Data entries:
--- START ---

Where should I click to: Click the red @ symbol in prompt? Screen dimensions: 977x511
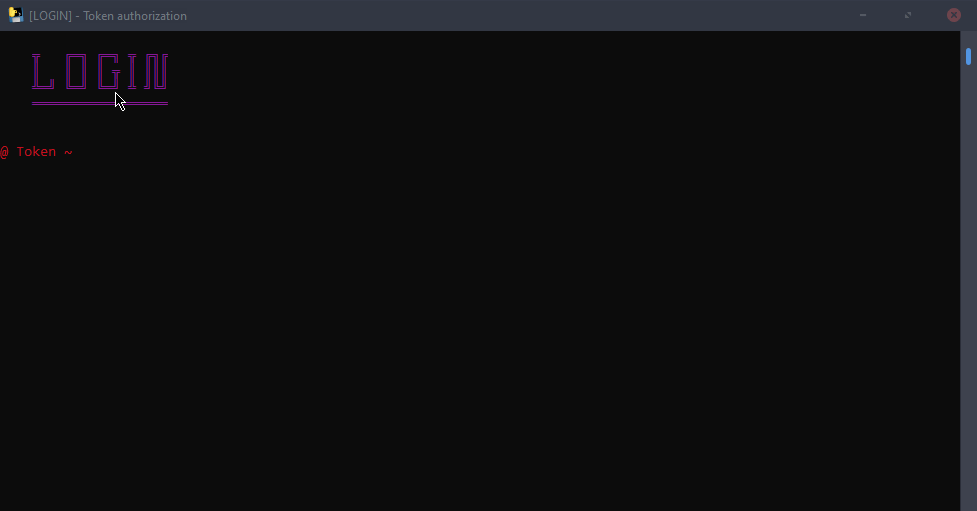coord(4,151)
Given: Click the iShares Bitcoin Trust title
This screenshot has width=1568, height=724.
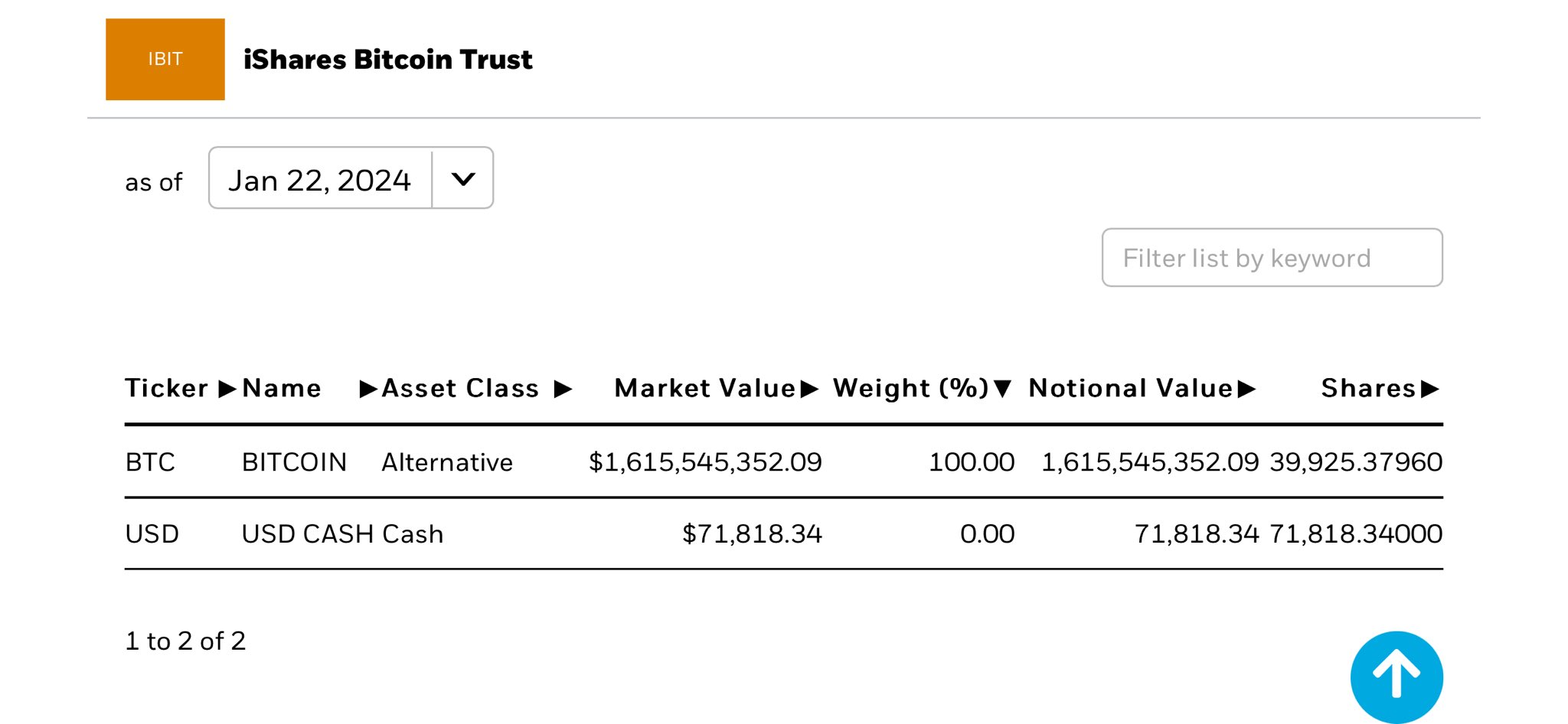Looking at the screenshot, I should [387, 60].
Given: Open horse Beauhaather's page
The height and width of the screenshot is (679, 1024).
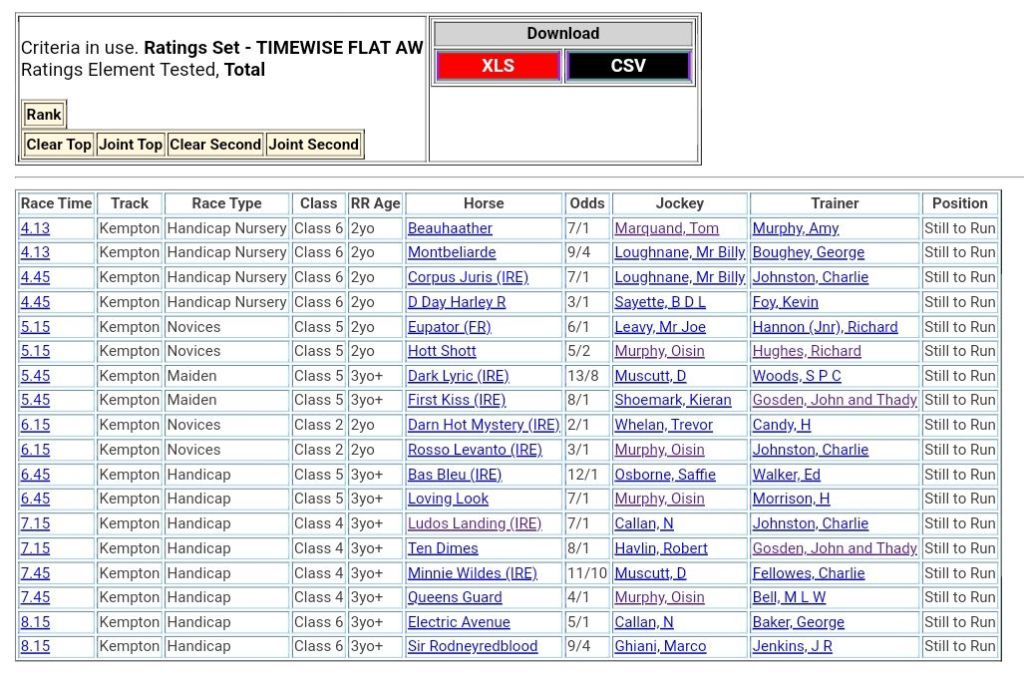Looking at the screenshot, I should (x=450, y=228).
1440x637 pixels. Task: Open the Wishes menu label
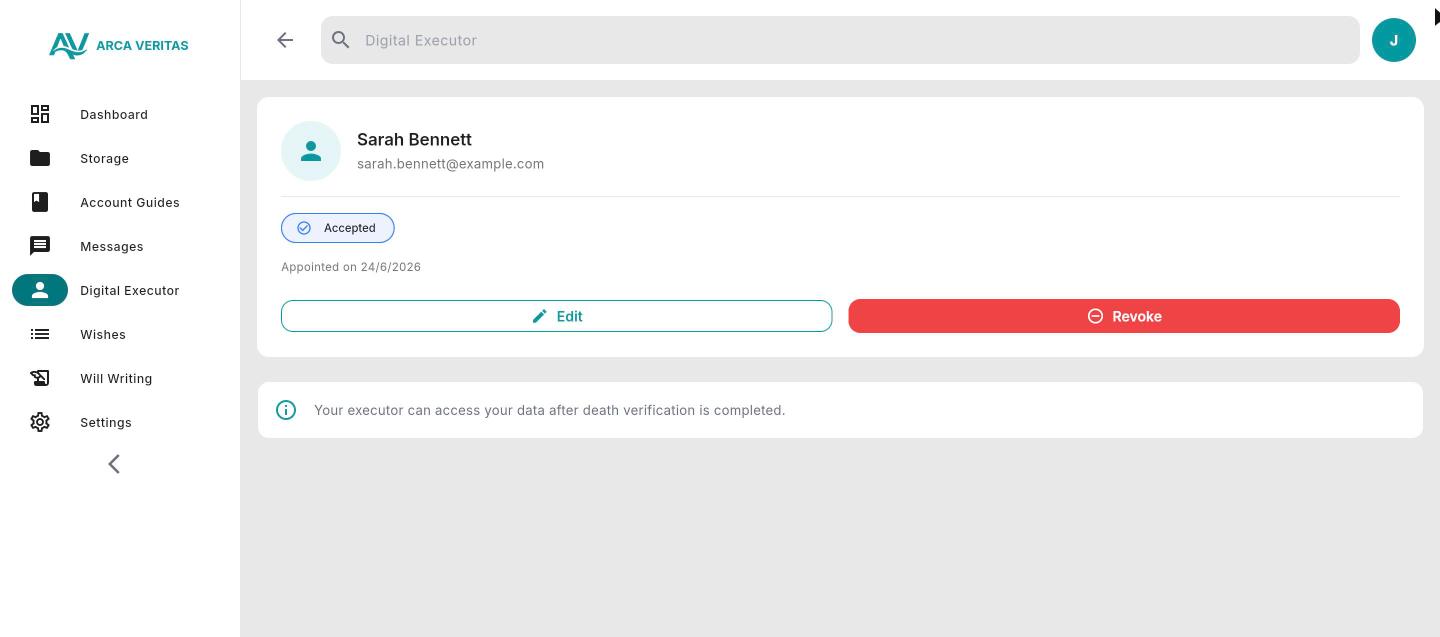[x=103, y=335]
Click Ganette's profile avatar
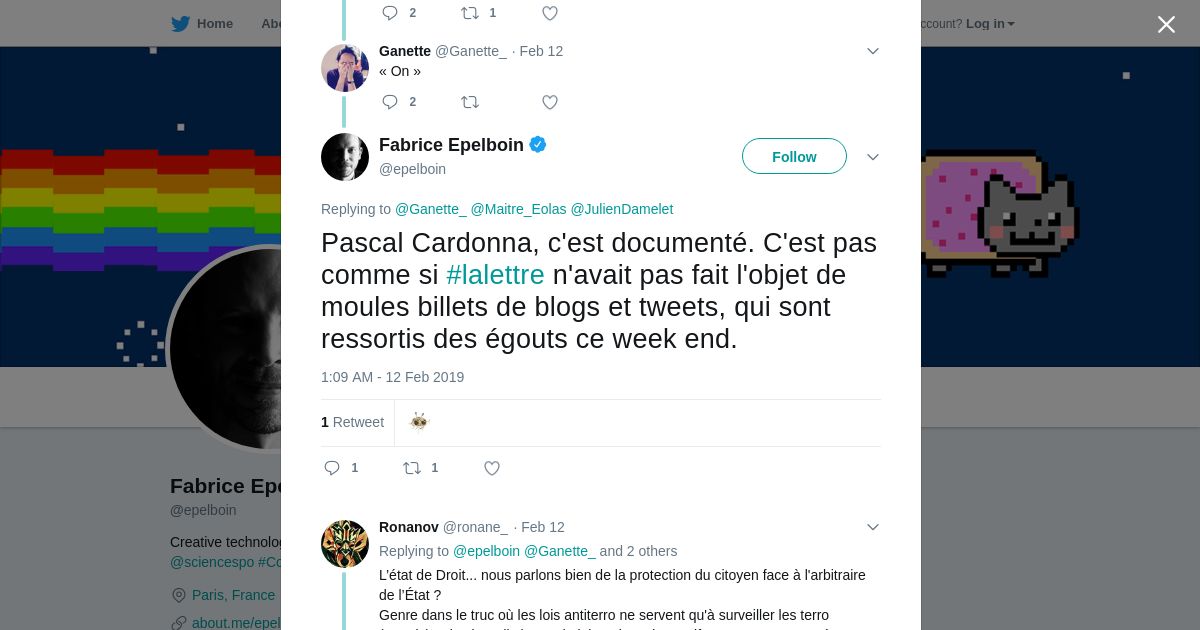 345,68
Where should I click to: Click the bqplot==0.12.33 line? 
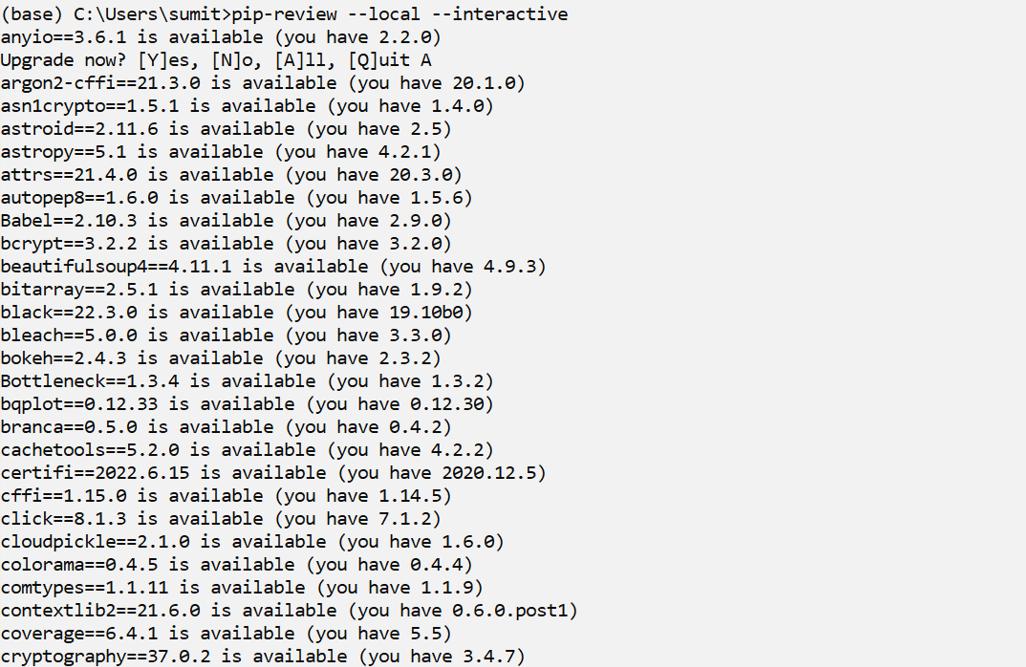[247, 405]
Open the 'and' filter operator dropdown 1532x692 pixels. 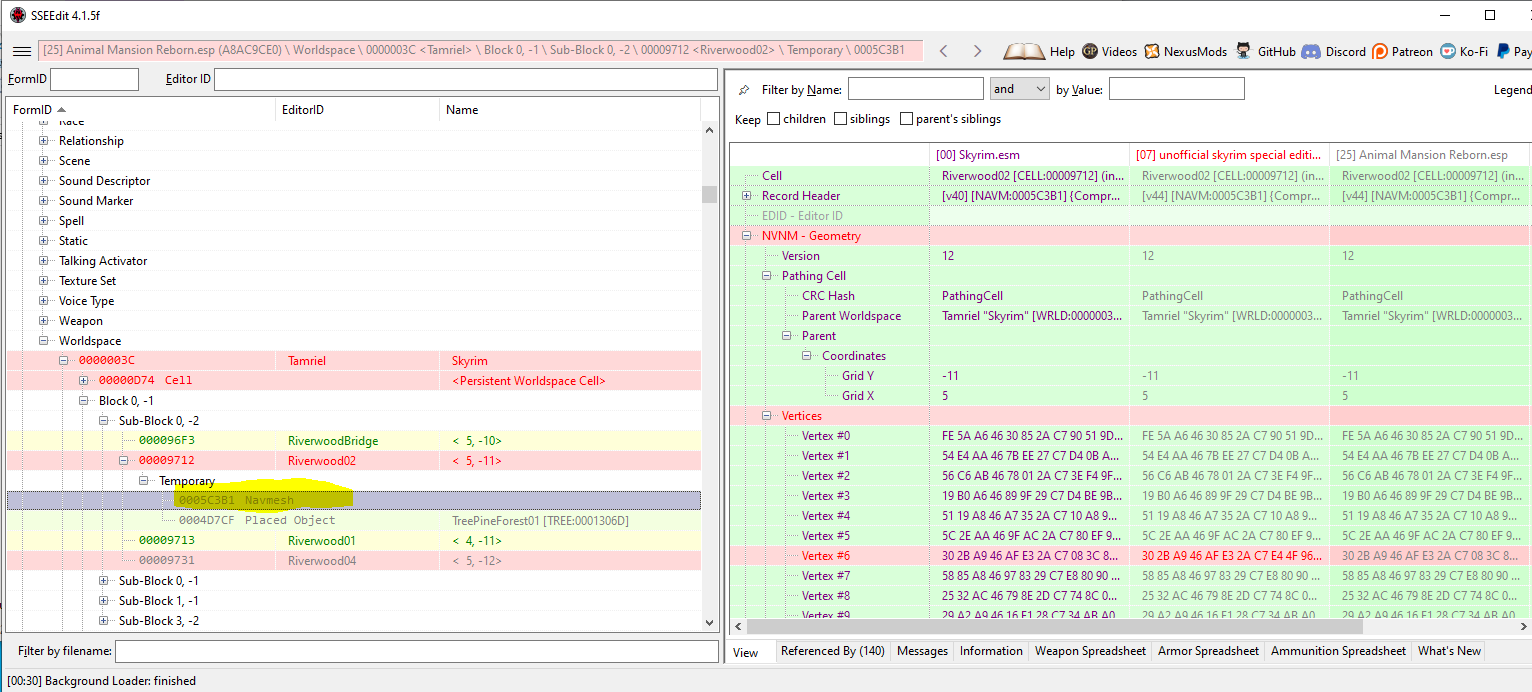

--- END ---

### [Work request]
The line containing "Where should I click to: Click the bqplot==0.12.33" and every line after it, through the end of the records, are what you should retype exactly. Do not include the pictures.

### [Exercise response]
Where should I click to: Click the bqplot==0.12.33 line? 
[247, 405]
Open the 'and' filter operator dropdown 1532x692 pixels. 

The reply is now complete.